You are viewing a plain text version of this content. The canonical link for it is here.
Posted to user@nutch.apache.org by David Odmark <da...@moongatetech.com> on 2006/03/08 02:39:13 UTC
Boolean OR QueryFilter
Hi all,
We're trying to implement a nutch app (version 0.8) that allows for
Boolean OR e.g. (this OR that) AND (something OR other). I've found some
relevent posts in the mailing list archive, but I think I'm missing
something. For example, here's a snippet from a post from Doug Cutting:
<snip>
that said, one can implement OR as a filter (replacing or altering
BasicQueryFilter) that scans for terms whose text is "OR" in the default
field.
</snip>
The problem I'm finding is that the NutchAnalysis analyzer seems to be
swallowing all boolean terms by the time the QueryFilter is even
executed (perhaps because OR is a stop word?). To wit:
String queryText = "this OR that";
org.apache.nutch.searcher.Query query =
org.apache.nutch.searcher.Query.parse(queryText, conf);
for (int i=0;i<query.getTerms().length;i++) {
System.out.println("Term = " + query.getTerms()[i]);
}
This results in output that looks like this:
Term = this
Term = that
So am I correct in believing that in order to implement boolean OR using
Nutch search and a QueryFilter, one must also (minimally) hack the
NutchAnalysis.jj file to produce a new analyzer? Also, given that a
Nutch Query object doesn't seem to have a method to add a non-required
Term or Phrase, does that need to be modified as well?
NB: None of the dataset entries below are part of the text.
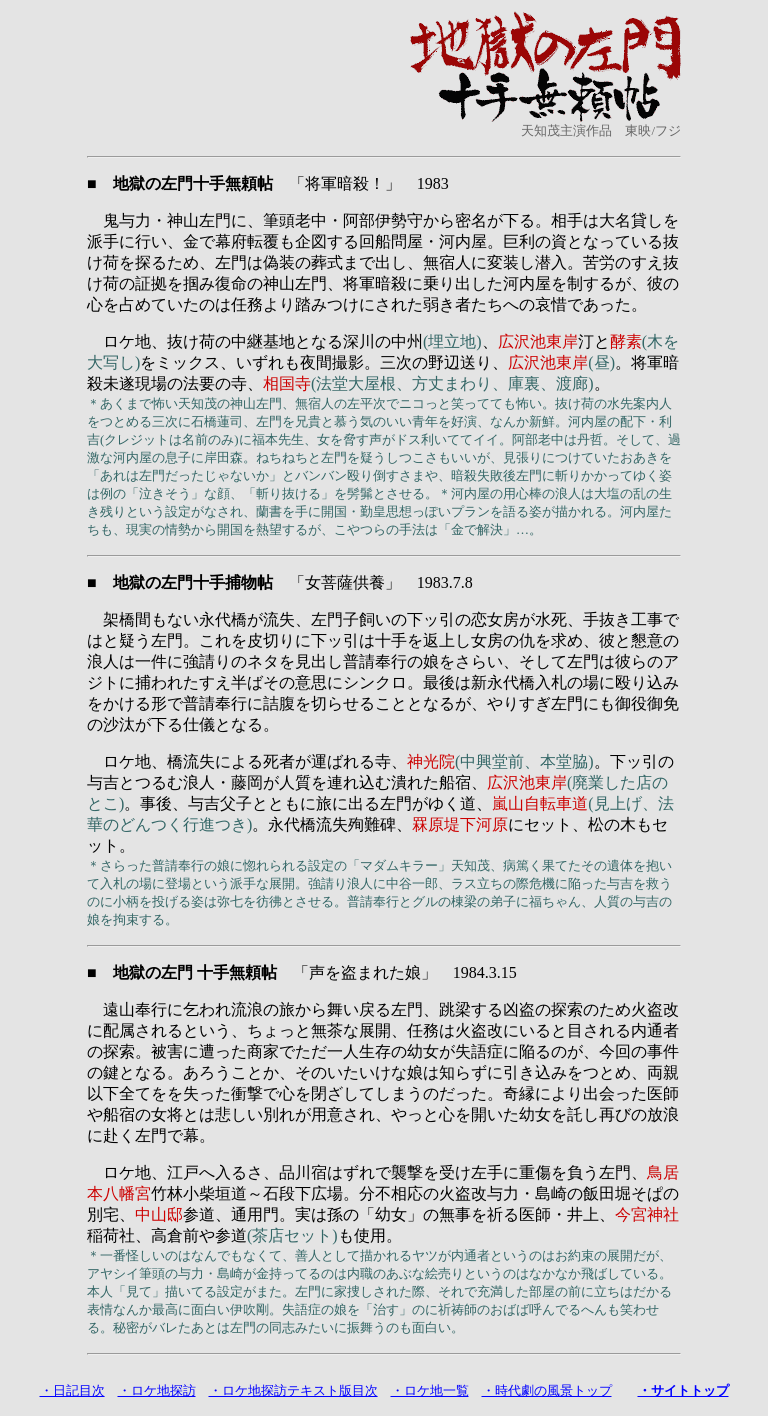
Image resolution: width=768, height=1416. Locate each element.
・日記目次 (72, 1390)
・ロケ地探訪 (157, 1390)
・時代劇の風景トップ (547, 1390)
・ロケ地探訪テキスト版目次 (293, 1390)
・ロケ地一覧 (430, 1390)
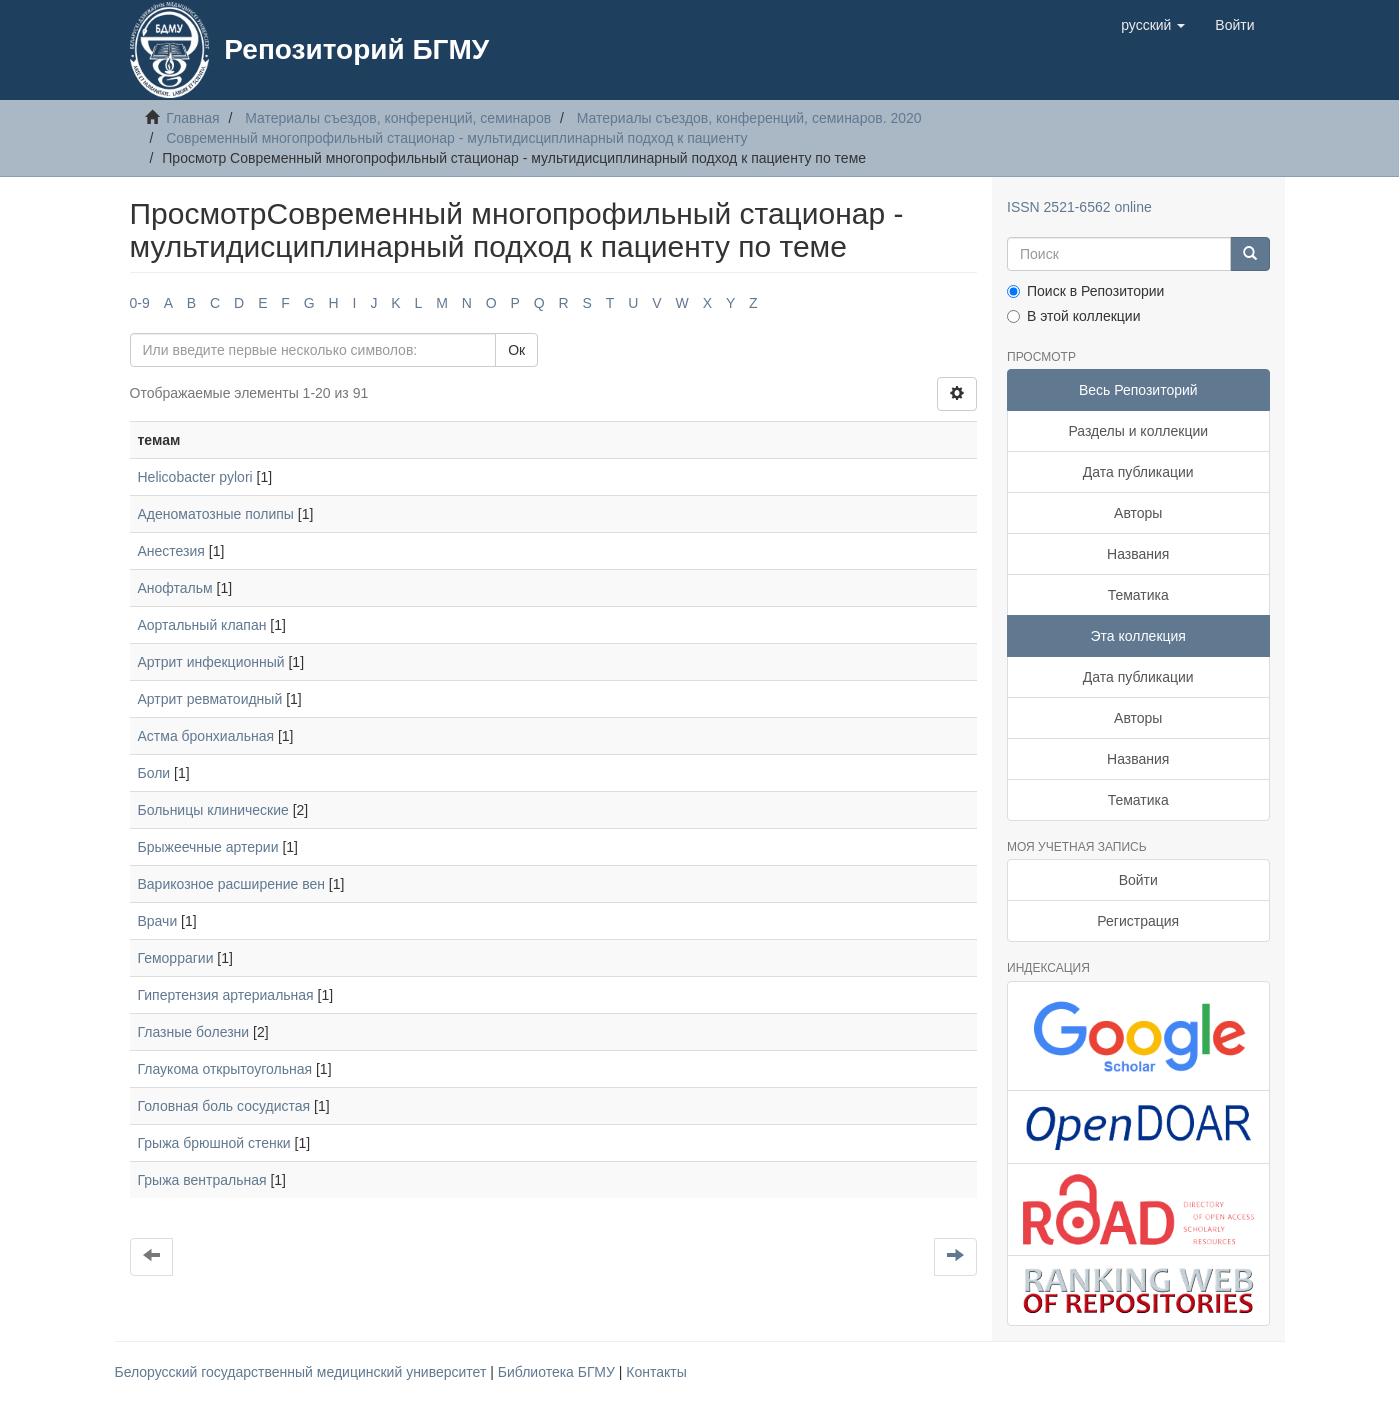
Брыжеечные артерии (208, 847)
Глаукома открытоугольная (225, 1069)
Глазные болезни (194, 1032)
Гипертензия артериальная (226, 995)
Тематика (1138, 595)
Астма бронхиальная (206, 736)
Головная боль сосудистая (224, 1106)
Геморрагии (176, 958)
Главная (192, 118)
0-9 (140, 303)
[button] (1153, 25)
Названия (1138, 554)
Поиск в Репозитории (1085, 291)
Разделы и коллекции (1138, 431)
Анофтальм (175, 588)
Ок (516, 350)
Sorry for the long post, and thanks in advance...
-David Odmark
Re: Boolean OR QueryFilter
Posted by Doug Cutting <cu...@apache.org>.
David Odmark wrote:
> So am I correct in believing that in order to implement boolean OR using
> Nutch search and a QueryFilter, one must also (minimally) hack the
> NutchAnalysis.jj file to produce a new analyzer? Also, given that a
> Nutch Query object doesn't seem to have a method to add a non-required
> Term or Phrase, does that need to be modified as well?
It looks like you might need to make sure that "OR" is not a stop word.
Or use syntax like 'this +OR that', since required words are not
stopped. Or use something like "this operator:OR that".
Doug
RE: Boolean OR QueryFilter
Posted by Alexander Hixon <ad...@aquabeta.net>.
Maybe you could post the code on JIRA, if anyone else wishes to use Boolean
operators in their search queries..? We could probably get a developer or
two to put this in the 0.8 release? Since it IS open source. ;)
Just a thought,
Alex
-----Original Message-----
From: Nguyen Ngoc Giang [mailto:giangnn@gmail.com]
Sent: Wednesday, 15 March 2006 3:45 PM
To: nutch-user@lucene.apache.org; david.odmark@moongatetechnologies.com
Subject: Re: Boolean OR QueryFilter
Hi David,
I also did a similar task. In fact, I hacked into jj code to add the
definition for OR and NOT. If you need any help, don't hesitate to contact
me :).
Regards,
Giang
PS: I also believe that a hack to jj code is necessary.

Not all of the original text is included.